PROBLEM REQUIREMENTS: Everything in the listing below needs to be retyped exactly.
####################
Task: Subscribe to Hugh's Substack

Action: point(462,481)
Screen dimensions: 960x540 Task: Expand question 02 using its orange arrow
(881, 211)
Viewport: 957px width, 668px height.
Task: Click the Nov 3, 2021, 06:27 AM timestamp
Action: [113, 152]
####################
RESPONSE TO THIS EXERCISE:
Task: Subscribe to Hugh's Substack

Action: point(462,481)
Screen dimensions: 960x540 Task: Expand question 02 using its orange arrow
(881, 211)
Viewport: 957px width, 668px height.
Task: Click the Nov 3, 2021, 06:27 AM timestamp
Action: [113, 152]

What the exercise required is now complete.